Le modèle murin (souris) de la polydactylie a permis de préciser les mécanismes moléculaires en jeu. Au cours du développement du bourgeon du membre, avant que n’apparaissent les doigts, un gène, le gène sonic hedgehog (Shh) s’exprime dans une zone précise de la région postérieure du bourgeon. La protéine codée par ce gène est une molécule de signalisation qui en agissant sur les autres cellules de l’extrémité du bourgeon, déclenche un programme de genèse des doigts suivant un ordre précis. Chez l’embryon de souris polydactyle, on a établi qu’au cours du développement du bourgeon du membre, le gène Shh s’exprime non seulement dans la région postérieure du bourgeon mais aussi dans la région antérieure (on parle d’expression ectopique). Il y a donc une corrélation entre la variation d’expression du gène et l’anomalie morphologique. Cette corrélation traduit une relation de causalité. C’est l’expression ectopique de Shh dans la région antérieure qui déclenche la formation d’un doigt supplémentaire

Le gène Shh a été séquencé chez les polydactyles et non polydactyles : il n’existe aucune différence entre les séquences codantes des allèles de ce gène. Autrement dit, la protéine Shh est la même chez les polydactyles et non polydactyles. Il en est de même dans les modèles animaux de la polydactylie. C’est donc uniquement l’extension d’expression du gène au cours du développement du membre qui est à l’origine de la polydactylie.

Il existe en amont de la séquence transcrite du gène Shh, une séquence non codante de plusieurs centaines de paires de nucléotides, dite ZRS , qui contrôle l’expression du gène Shh. La délétion expérimentale de cette région engendre l’absence d’expression de Shh dans le bourgeon du membre, ce qui se traduit sur le plan morphologique par la suppression des doigts 2 à 5 (donc main ou pied réduit à un seul doigt).
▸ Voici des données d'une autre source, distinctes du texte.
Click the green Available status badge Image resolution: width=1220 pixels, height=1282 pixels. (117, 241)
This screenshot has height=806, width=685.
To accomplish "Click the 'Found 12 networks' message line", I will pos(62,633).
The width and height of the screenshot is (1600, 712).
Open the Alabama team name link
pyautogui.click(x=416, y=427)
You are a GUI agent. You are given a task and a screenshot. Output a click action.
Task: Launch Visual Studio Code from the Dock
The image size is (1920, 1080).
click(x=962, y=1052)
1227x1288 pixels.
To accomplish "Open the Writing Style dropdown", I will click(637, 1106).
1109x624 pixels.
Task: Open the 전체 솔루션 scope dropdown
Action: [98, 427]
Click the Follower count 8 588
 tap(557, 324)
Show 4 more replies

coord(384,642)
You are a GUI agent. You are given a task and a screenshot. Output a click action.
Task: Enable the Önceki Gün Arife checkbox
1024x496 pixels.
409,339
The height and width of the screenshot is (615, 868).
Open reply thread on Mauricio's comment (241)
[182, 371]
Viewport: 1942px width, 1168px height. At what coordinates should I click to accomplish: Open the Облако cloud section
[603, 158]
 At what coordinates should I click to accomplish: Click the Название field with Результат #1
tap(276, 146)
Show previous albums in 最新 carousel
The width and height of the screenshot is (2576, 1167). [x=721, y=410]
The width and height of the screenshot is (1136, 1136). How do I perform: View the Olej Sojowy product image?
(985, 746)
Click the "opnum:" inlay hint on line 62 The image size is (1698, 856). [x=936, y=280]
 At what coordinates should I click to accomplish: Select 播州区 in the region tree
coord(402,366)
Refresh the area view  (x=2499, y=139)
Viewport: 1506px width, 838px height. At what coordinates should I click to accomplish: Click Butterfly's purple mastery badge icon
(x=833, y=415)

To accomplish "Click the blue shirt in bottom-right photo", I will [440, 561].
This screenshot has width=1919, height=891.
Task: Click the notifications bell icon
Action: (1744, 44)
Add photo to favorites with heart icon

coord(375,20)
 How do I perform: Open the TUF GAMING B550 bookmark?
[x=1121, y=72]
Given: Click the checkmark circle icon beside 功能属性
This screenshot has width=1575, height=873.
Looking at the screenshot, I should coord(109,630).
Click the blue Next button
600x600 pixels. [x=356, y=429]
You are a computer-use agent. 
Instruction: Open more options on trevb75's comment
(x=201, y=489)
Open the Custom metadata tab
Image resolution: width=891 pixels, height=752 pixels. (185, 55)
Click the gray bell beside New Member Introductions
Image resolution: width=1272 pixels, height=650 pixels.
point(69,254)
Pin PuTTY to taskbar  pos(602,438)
Des mutations ponctuelles de ZRS sont corrélées tant dans l’espèce humaine que chez la souris avec le phénotype .polydactyle. Des expériences de transgénèse avec un gène rapporteur chez la souris ont montré que la séquence ZRS mutée entraînait une expression ectopique du gène SHH dans la région antérieure du bourgeon, donc une polydactylie.

Cet exemple montre donc que des mutations dans une séquence régulatrice d’un gène peuvent entraîner un changement dans le territoire d’expression de ce gène au cours du développement, lequel est à l’origine d’une modification morphologique. En outre les mutations de la séquence codante du gène Shh ont des conséquences non seulement au niveau des membres, mais aussi d’autres régions du corps, notamment du crâne et du système nerveux. Cela les différencie des mutations d’une séquence régulatrice du gène spécifiques au membre, et permet d’introduire l’idée que des séquences régulatrices différentes contrôlent l’expression du gène dans les diverses régions où il s’exprime.